AUFGABE 1:
Führe sämtliche direkten Anreden an Personen aus dem Debattenauszug wörtlich auf.
AUFGABE 2:
Übertrage den Debattenauszug von „Denn wenn Sie“ bis „Wort. – Bitte sehr!“ Wort für Wort.

TEXTBLOCK:
.....

Denn wenn Sie hier eine Unterstützung suchen, lieber Herr Regierender Bürgermeister, dann können Sie diese in der Gleichstellungsfrage nur im Plenum finden, und ich werbe dafür – das habe ich die letzten Tage auch getan –, in dieser Frage den Fraktionszwang aufzuheben und eine offene Abstimmung zuzulassen.
Vielen Dank, Frau Pop! – Für die CDU-Fraktion ist kein weiterer Redner oder eine Rednerin angemeldet, von daher hat jetzt für die Linksfraktion noch einmal Herr Dr. Lederer das Wort. – Bitte sehr!
Frau Präsidentin! Meine sehr geehrten Damen und Herren! Es ist hier jetzt des Öfteren davon gesprochen worden, dass es sich morgen im Bundesrat um eine Abstimmung als Symbolpolitik handelt. Symbolpolitik – da wurde der Eindruck erweckt, Symbolik und Symbolpolitik und überhaupt Symbole seien etwas Schlechtes, dem mit richtiger, ernsthafter Sachpolitik begegnet werden müsse.

.....

BEREITGESTELLTE ZEILEN:
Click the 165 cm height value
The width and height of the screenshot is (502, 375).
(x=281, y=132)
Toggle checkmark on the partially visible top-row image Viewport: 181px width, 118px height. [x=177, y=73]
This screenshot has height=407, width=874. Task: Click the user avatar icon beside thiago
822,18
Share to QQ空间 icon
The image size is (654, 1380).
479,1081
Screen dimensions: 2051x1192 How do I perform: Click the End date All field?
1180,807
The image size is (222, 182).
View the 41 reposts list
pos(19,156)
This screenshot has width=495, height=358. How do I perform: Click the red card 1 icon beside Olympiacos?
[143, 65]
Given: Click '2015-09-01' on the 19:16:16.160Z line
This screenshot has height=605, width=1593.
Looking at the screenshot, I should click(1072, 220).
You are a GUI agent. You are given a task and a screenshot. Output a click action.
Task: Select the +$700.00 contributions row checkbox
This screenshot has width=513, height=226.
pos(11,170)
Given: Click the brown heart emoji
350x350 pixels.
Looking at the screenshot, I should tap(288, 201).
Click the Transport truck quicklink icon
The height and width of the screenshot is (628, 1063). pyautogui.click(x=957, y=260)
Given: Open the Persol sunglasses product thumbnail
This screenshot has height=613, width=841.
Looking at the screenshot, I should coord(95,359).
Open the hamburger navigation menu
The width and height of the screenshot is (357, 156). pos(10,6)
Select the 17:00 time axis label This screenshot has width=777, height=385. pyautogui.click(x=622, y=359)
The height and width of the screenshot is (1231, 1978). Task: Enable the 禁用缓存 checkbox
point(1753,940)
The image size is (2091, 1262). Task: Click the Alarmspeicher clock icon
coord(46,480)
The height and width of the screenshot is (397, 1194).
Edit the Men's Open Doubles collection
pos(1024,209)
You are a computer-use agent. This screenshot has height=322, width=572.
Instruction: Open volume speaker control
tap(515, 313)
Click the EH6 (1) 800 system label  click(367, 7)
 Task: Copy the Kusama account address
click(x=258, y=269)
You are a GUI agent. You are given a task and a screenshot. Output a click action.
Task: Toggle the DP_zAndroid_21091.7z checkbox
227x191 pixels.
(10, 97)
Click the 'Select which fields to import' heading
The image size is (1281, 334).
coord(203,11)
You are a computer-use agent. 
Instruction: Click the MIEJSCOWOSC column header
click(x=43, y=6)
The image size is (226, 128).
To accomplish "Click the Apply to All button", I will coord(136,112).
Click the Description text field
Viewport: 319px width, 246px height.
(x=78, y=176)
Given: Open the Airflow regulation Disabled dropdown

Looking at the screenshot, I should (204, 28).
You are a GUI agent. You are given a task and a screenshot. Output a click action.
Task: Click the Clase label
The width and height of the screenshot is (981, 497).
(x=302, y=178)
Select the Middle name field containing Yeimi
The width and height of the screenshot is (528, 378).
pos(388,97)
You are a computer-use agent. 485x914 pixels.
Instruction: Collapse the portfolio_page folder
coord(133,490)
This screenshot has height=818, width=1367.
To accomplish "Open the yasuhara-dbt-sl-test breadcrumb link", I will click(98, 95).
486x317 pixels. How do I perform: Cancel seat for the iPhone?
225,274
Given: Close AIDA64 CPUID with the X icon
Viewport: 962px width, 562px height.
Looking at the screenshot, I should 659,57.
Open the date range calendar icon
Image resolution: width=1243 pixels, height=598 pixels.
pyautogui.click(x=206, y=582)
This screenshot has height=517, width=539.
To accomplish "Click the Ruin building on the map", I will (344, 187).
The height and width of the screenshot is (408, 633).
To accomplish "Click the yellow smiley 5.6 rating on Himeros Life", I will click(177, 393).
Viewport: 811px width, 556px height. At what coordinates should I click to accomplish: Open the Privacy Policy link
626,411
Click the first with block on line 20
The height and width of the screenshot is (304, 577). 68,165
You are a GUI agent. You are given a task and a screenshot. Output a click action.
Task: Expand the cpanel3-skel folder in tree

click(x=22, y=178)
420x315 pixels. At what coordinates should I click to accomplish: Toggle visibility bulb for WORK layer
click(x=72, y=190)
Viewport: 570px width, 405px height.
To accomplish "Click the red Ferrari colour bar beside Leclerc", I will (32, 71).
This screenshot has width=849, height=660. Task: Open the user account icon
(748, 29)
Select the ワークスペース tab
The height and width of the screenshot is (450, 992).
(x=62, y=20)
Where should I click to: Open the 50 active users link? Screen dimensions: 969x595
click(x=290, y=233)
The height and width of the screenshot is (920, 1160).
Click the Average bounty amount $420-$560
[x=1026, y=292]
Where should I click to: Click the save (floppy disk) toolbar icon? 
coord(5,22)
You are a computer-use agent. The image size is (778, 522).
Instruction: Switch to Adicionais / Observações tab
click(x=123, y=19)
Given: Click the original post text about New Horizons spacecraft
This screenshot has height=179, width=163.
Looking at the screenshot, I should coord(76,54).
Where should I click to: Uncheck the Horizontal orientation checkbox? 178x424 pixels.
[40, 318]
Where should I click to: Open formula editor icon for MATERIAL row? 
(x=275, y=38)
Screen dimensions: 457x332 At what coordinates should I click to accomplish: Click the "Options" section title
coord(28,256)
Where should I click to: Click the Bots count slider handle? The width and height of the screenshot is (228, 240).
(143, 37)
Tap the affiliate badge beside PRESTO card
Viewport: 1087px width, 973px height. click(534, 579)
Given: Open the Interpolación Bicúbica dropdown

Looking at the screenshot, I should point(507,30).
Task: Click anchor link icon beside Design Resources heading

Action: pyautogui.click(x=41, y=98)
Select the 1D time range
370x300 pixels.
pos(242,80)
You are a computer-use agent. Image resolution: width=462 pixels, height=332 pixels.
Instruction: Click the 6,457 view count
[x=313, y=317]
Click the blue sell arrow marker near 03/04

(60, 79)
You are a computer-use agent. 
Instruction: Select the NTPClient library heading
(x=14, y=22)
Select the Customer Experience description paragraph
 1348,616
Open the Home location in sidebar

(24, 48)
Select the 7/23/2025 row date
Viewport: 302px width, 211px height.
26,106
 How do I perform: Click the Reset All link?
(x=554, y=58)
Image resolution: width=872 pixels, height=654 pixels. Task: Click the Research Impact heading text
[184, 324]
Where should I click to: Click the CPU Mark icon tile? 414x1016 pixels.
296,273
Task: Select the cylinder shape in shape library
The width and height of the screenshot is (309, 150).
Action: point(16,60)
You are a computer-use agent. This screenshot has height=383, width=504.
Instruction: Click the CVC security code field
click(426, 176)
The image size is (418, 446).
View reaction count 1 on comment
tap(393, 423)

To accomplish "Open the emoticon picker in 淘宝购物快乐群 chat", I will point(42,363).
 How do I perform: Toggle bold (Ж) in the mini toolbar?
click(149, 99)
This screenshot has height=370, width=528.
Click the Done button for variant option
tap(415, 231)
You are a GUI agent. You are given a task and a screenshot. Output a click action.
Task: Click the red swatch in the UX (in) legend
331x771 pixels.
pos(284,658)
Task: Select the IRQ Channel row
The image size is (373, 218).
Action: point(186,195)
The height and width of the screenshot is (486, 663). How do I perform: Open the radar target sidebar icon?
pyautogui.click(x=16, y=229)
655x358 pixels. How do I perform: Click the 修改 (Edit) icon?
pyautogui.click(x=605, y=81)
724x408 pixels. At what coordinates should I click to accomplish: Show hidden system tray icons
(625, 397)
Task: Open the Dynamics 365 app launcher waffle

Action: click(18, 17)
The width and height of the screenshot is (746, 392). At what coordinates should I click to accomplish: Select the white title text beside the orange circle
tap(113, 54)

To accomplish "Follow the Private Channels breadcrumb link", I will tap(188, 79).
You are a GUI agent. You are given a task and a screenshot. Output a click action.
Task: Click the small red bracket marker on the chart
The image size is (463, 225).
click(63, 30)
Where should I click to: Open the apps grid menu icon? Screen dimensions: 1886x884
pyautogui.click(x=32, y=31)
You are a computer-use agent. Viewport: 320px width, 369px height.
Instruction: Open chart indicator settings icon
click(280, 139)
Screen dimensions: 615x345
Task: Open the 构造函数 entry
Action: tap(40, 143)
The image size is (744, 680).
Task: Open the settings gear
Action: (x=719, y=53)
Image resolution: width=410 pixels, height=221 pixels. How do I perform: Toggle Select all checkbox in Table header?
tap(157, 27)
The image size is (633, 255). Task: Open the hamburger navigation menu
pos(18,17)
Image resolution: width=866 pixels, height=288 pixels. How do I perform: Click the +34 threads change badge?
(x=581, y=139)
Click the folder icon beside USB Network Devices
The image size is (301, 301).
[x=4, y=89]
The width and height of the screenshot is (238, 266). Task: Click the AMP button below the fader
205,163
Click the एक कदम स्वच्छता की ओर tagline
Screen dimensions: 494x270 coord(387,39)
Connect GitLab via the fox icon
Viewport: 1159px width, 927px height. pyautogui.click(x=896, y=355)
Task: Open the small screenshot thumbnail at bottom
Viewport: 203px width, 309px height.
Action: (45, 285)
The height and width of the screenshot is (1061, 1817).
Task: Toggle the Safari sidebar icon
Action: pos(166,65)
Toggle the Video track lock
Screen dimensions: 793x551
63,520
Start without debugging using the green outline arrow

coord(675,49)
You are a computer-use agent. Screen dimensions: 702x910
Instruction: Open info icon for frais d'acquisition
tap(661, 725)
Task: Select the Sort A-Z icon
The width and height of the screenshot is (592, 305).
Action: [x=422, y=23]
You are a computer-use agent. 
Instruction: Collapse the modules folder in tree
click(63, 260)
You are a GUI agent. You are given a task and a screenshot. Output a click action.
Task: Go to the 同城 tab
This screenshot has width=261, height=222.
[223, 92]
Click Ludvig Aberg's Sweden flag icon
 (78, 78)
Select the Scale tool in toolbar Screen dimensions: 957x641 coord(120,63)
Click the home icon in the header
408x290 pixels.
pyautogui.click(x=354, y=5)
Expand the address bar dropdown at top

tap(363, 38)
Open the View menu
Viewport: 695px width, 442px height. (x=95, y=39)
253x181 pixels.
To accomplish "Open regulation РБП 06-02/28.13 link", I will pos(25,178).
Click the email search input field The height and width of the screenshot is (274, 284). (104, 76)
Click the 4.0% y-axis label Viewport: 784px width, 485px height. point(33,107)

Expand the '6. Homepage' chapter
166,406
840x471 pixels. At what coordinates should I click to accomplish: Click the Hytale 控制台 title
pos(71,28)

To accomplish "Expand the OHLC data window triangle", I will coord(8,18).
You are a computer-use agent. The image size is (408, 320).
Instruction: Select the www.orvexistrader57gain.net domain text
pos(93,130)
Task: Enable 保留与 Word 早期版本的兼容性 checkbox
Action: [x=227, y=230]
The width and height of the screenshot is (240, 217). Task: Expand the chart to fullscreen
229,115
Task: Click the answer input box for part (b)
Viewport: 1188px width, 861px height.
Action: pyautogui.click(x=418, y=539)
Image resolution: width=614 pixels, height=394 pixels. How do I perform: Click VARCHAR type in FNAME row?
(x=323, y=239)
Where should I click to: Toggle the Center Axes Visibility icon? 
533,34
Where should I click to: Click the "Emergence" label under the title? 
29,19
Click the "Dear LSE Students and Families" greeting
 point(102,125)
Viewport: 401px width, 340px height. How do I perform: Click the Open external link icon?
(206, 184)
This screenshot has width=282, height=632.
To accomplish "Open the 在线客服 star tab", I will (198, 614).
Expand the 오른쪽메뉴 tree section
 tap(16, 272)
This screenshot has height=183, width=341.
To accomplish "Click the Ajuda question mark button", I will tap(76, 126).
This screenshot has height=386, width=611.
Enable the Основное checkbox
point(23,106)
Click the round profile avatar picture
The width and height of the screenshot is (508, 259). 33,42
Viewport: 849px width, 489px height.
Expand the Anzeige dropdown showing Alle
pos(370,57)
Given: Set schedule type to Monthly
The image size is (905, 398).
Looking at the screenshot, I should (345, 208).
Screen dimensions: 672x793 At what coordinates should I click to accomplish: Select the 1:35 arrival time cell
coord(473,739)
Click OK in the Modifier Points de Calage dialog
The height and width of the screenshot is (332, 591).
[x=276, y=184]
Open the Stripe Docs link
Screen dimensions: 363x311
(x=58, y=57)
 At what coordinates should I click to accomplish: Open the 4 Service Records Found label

.....

VOLLSTÄNDIGE ANTWORT 1:
- lieber Herr Regierender Bürgermeister
- Frau Pop
- Frau Präsidentin
- Meine sehr geehrten Damen und Herren

VOLLSTÄNDIGE ANTWORT 2:
Denn wenn Sie hier eine Unterstützung suchen, lieber Herr Regierender Bürgermeister, dann können Sie diese in der Gleichstellungsfrage nur im Plenum finden, und ich werbe dafür – das habe ich die letzten Tage auch getan –, in dieser Frage den Fraktionszwang aufzuheben und eine offene Abstimmung zuzulassen.
Vielen Dank, Frau Pop! – Für die CDU-Fraktion ist kein weiterer Redner oder eine Rednerin angemeldet, von daher hat jetzt für die Linksfraktion noch einmal Herr Dr. Lederer das Wort. – Bitte sehr!